WHAT YOU HAVE TO DO: Copy every line of the listing word for word, leaving out the pictures.

Records from a dataset:
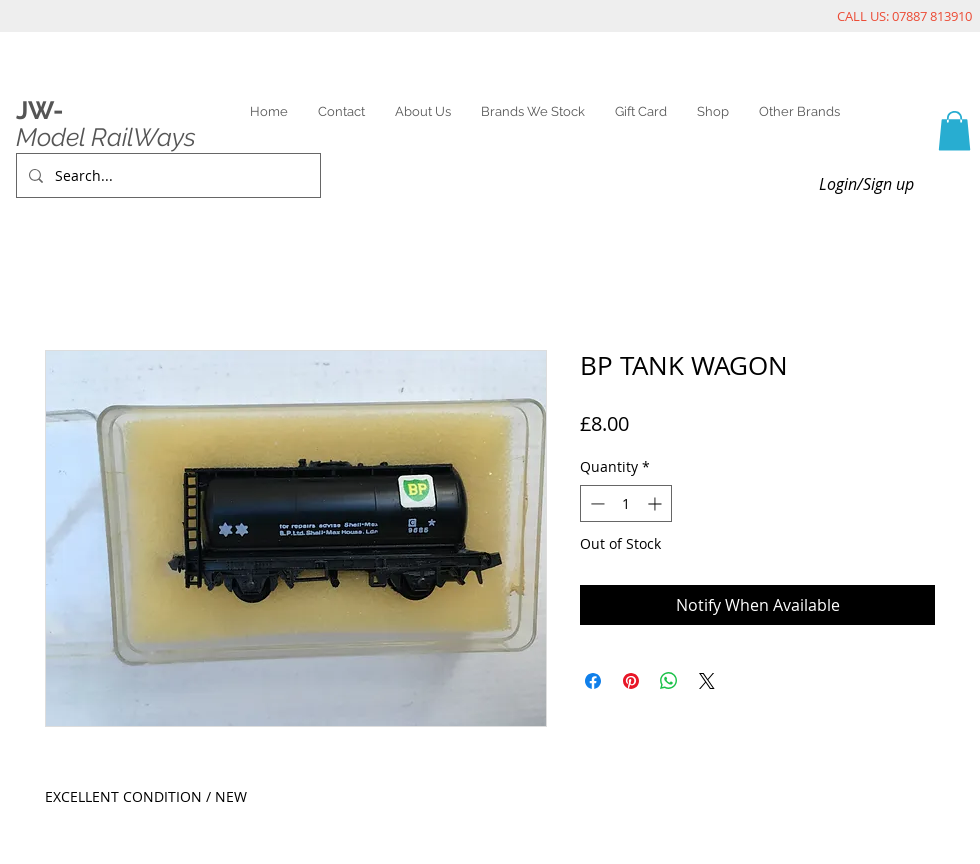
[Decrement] (595, 503)
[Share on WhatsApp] (669, 681)
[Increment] (656, 503)
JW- (39, 110)
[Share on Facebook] (593, 681)
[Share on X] (707, 681)
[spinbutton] (626, 503)
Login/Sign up (866, 184)
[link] (954, 130)
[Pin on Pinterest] (631, 681)
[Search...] (166, 175)
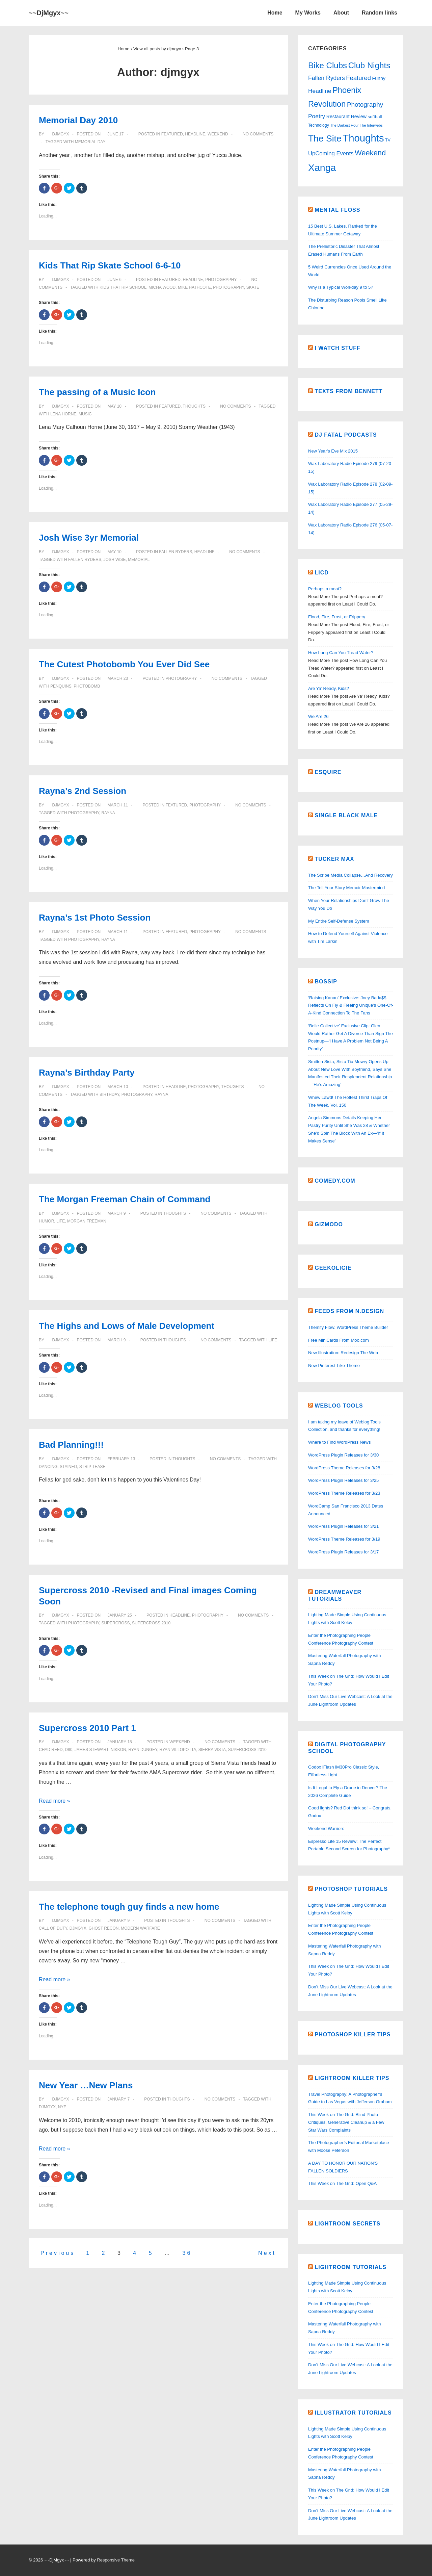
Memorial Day (90, 141)
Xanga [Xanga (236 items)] (322, 167)
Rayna (108, 812)
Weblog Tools (339, 1406)
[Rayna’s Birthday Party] (117, 1086)
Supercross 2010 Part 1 (87, 1728)
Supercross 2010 (151, 1623)
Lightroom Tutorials (350, 2267)
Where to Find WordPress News (339, 1442)
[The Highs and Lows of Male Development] (116, 1340)
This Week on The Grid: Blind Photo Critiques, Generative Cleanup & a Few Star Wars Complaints (346, 2122)
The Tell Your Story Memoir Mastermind (346, 887)
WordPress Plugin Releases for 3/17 (343, 1551)
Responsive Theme (116, 2559)
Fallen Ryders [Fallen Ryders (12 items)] (326, 78)
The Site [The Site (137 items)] (325, 138)
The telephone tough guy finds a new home (129, 1907)
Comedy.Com (335, 1181)
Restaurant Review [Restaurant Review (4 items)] (346, 116)
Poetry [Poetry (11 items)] (316, 116)
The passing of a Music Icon (97, 392)
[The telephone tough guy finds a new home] (118, 1920)
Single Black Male (346, 815)
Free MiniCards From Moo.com (338, 1340)
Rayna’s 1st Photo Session (95, 917)
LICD (321, 572)
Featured (172, 134)
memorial (139, 559)
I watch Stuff (337, 348)
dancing (48, 1466)
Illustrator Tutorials (353, 2413)
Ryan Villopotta (177, 1749)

THE ANSWER:
[Decrement] (595, 503)
[Share on WhatsApp] (669, 681)
[Increment] (656, 503)
JW- (39, 110)
[Share on Facebook] (593, 681)
[Share on X] (707, 681)
[spinbutton] (626, 503)
Login/Sign up (866, 184)
[link] (954, 130)
[Pin on Pinterest] (631, 681)
[Search...] (166, 175)
Memorial Day (90, 141)
Xanga [Xanga (236 items)] (322, 167)
Rayna (108, 812)
Weblog Tools (339, 1406)
[Rayna’s Birthday Party] (117, 1086)
Supercross 2010 Part 1 (87, 1728)
Supercross 2010 (151, 1623)
Lightroom Tutorials (350, 2267)
Where to Find WordPress News (339, 1442)
[The Highs and Lows of Male Development] (116, 1340)
This Week on The Grid: Blind Photo Critiques, Generative Cleanup & a Few Star Wars Complaints (346, 2122)
The Tell Your Story Memoir Mastermind (346, 887)
WordPress Plugin Releases for 3/17 (343, 1551)
Responsive Theme (116, 2559)
Fallen Ryders [Fallen Ryders (12 items)] (326, 78)
The Site [The Site (137 items)] (325, 138)
The telephone tough guy finds a new home (129, 1907)
Comedy.Com (335, 1181)
Restaurant Review [Restaurant Review (4 items)] (346, 116)
Poetry [Poetry (11 items)] (316, 116)
The passing of a Music Icon (97, 392)
[The telephone tough guy finds a new home] (118, 1920)
Single Black Male (346, 815)
Free MiniCards From Moo.com (338, 1340)
Rayna’s 1st Photo Session (95, 917)
LICD (321, 572)
Featured (172, 134)
memorial (139, 559)
I watch Stuff (337, 348)
dancing (48, 1466)
Illustrator Tutorials (353, 2413)
Ryan Villopotta (177, 1749)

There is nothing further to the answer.